--- WORK ORDER ---
Restate the records that follow word for word; no pictures should appear.

--- GIVEN ENTRIES ---

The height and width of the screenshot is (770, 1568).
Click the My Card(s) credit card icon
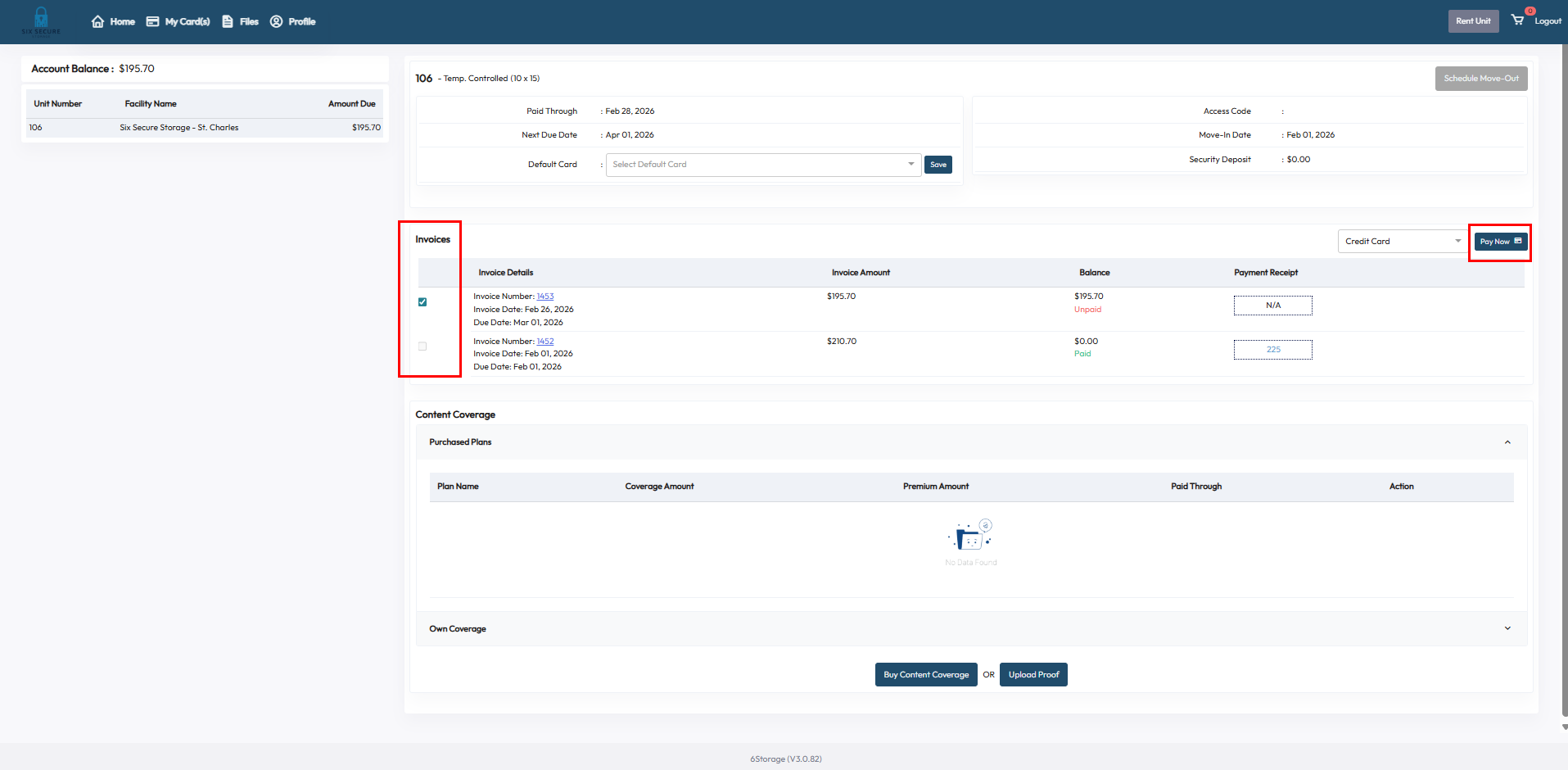point(152,21)
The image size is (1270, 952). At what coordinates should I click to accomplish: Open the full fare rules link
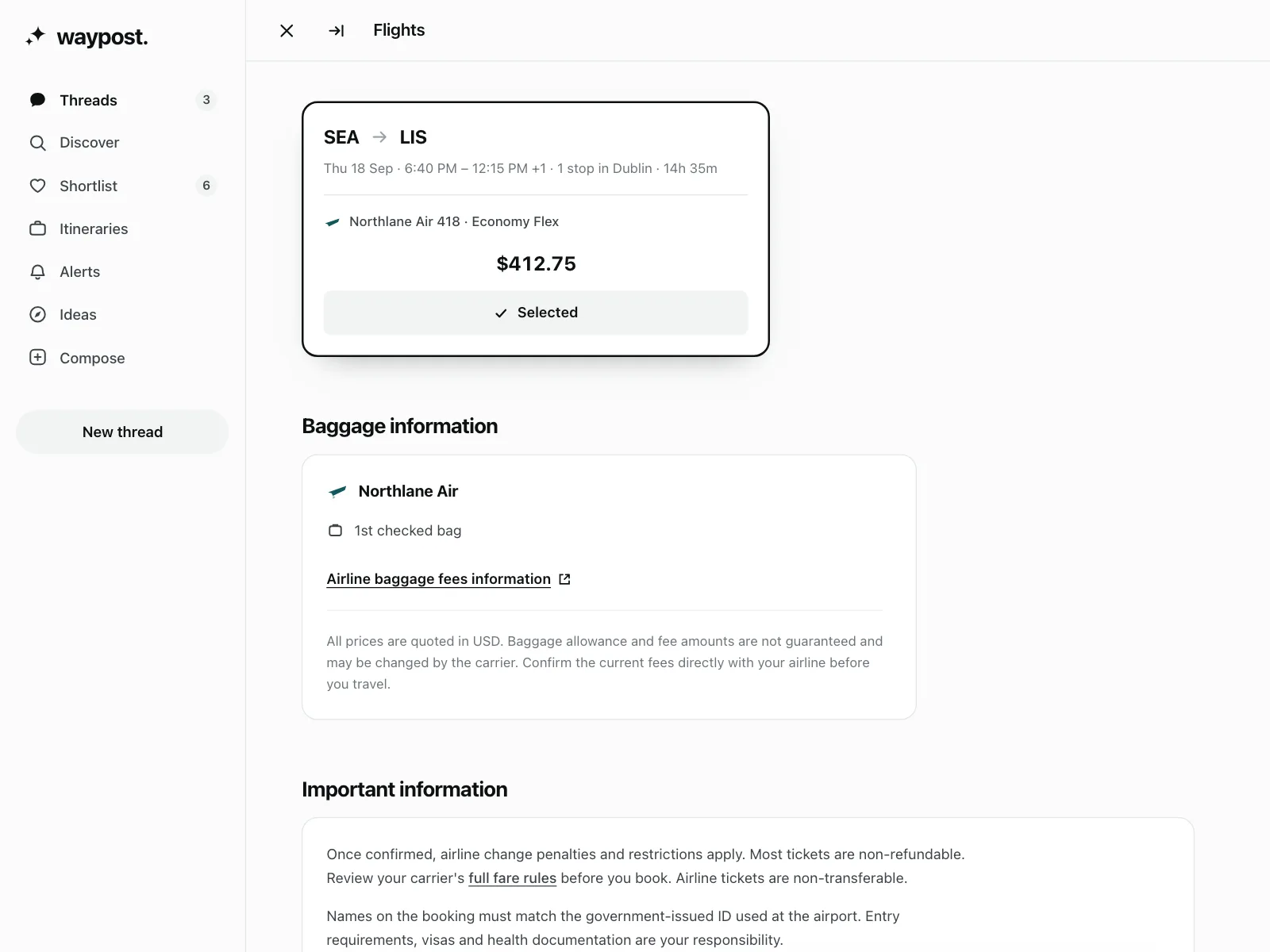[x=512, y=878]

--- RESPONSE TO THE EXERCISE ---
The height and width of the screenshot is (770, 1568).
Click the My Card(s) credit card icon
point(152,21)
The image size is (1270, 952). At what coordinates should I click to accomplish: Open the full fare rules link
[x=512, y=878]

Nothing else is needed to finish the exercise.